Dynamics of Multifunctional Dehaloperoxidase Hemoglobin

Multi-functional dehaloperoxidase-hemoglobin (DHP) is a versatile protein that functions as an oxygen transporter, but also has functions related to detoxification of a range of substrates including brominated phenols and indoles. It is ironic that the inhibitor binding site has been known for 15 years, but the substrate binding sites remain elusive. Two recent X-ray crystallographic studies reveal internal substrate binding sites. However, since there are at least three binding sites for 2,4,6-trihalophenols alone, the functional location of substrate binding remains unresolved. Moreover, recent kinetic data show that a number of indoles are excellent substrates for DHP and the isotope data indicate that some of these are oxidized directly by bound H2O2 (peroxygenase function) or O2 (monooxygenase function).
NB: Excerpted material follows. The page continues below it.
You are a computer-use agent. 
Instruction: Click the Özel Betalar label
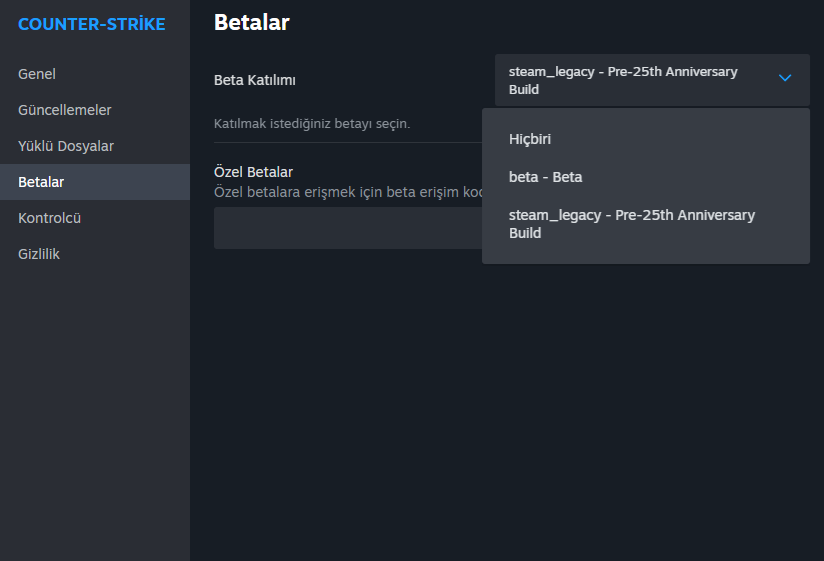click(253, 172)
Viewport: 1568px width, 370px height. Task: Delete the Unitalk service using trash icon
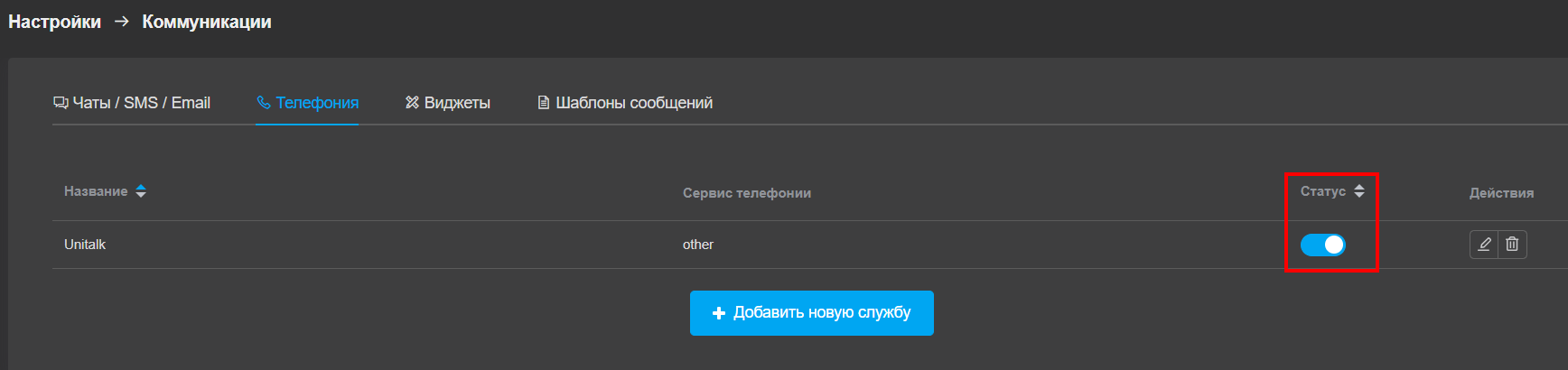pos(1512,245)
Clearly the internal binding requires a large binding cavity and protein dynamics that permit the entrance of these large molecules into the distal pocket. Time-resolved X-ray crystallography reveals ballistic motion of carbon monoxide to the only internal Xe-binding site and rapid escape from the protein, both features that are consistent with the open architecture of the distal pocket. Preliminary NMR dynamic studies show that this method can be used to complement X-ray crystallography to provide information on the location of substrate binding. Resonance Raman studies complement these methods as well providing a means to study how ligand binding to the heme Fe interacts with the internally bound inhibitors and substrates. This combination of methods has the potential to reveal functional differences in the binding of different substrates and the role played by protein dynamics in controlling the functional switching of DHP.